4. The system of claim 2, wherein the subset of processors
comprises at least eight processors.
5. The system of claim 3, wherein the subset of the plurality of
supernodes comprises at least five hundred and twelve
supernodes.
6. The system of claim 1, wherein: a subset of processors of the
plurality of processors is associated with each supernode of the
plurality of supernodes, and wherein each processor within the
supernode is directly coupled to each other processor within the
supernode; and each supernode within a subset of the plurality of
supernodes is directly coupled to each other supernode within the
subset of supernodes.
7. The system of claim 6, wherein: the subset of processors are
coupled to each other by a set of first buses; the subset of
supernodes are coupled to each other by a set of second buses; and
data is routed from one processor in a first supernode to another
processor in a second supernode using at least one routing table
data structure that specifies at least one first bus and at least
one second bus over which the data is to be transmitted.

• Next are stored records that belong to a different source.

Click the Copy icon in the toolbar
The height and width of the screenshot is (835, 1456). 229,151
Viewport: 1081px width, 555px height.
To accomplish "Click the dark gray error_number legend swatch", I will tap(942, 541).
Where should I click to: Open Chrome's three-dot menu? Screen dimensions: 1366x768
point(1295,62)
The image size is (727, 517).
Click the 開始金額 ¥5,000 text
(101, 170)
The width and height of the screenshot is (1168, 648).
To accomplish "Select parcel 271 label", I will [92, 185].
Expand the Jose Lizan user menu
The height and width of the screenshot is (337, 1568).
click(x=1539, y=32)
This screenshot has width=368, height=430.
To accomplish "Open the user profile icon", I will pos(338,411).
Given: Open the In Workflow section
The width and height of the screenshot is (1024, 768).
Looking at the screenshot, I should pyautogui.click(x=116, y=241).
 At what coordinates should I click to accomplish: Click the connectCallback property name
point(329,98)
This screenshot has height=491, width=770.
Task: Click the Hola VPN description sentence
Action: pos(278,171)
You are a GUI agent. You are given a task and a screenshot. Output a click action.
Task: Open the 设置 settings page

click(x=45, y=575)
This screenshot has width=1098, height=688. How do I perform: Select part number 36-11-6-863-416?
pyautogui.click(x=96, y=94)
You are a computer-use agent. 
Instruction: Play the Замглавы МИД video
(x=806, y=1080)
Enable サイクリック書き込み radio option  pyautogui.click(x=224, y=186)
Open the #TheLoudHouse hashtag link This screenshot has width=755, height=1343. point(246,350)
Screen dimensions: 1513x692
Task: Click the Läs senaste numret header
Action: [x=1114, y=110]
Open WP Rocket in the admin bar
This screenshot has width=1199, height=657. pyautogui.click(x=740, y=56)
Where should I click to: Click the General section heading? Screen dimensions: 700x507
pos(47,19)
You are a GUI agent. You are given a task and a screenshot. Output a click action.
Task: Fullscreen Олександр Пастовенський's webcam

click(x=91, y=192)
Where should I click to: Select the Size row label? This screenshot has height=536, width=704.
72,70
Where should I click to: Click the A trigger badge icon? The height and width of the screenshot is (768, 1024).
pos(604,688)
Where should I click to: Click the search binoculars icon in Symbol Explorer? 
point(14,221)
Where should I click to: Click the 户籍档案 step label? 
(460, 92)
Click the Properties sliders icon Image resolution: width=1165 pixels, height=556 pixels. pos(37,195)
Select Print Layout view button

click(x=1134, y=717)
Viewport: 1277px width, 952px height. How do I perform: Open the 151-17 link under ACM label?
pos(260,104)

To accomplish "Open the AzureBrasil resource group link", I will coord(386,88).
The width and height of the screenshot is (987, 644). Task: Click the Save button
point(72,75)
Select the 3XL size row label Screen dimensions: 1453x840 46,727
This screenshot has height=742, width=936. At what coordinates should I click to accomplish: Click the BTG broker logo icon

8. The system of claim 7, wherein at least one of the set of first
buses and the set of second buses are cache coherent buses.
9. The system of claim 7, wherein at least one of the set of first
buses and the set of second buses are non-cache coherent buses.
10. The system of claim 7, wherein the set of first buses are cache
coherent and wherein the set of second buses are non-cache coherent
buses.
11. The system of claim 1, wherein each processor in the plurality
of processors of a supernode comprises at least four communication
links for coupling the processor to at least four other supernodes
in the plurality of supernodes.
12. The system of claim 1, wherein each supernode of the plurality
of supernodes comprises at least five hundred and eleven
communication links for coupling the supernode to at least five
hundred and eleven other supernodes in the plurality of
supernodes.
13. The system of claim 1, wherein each processor of the plurality
of processors has an integrated switch, and wherein the integrated
switch in the processor implements the addressing scheme to route
data from that processor to at least one other processor in the
plurality of processors.
14. The system of claim 13, wherein the integrated switch in each
processor of the plurality of processors utilizes one or more
routing table data structures that specify pathways from the
processor to other processors in the data processing system based
on the supernode identifier and the processor chip identifier.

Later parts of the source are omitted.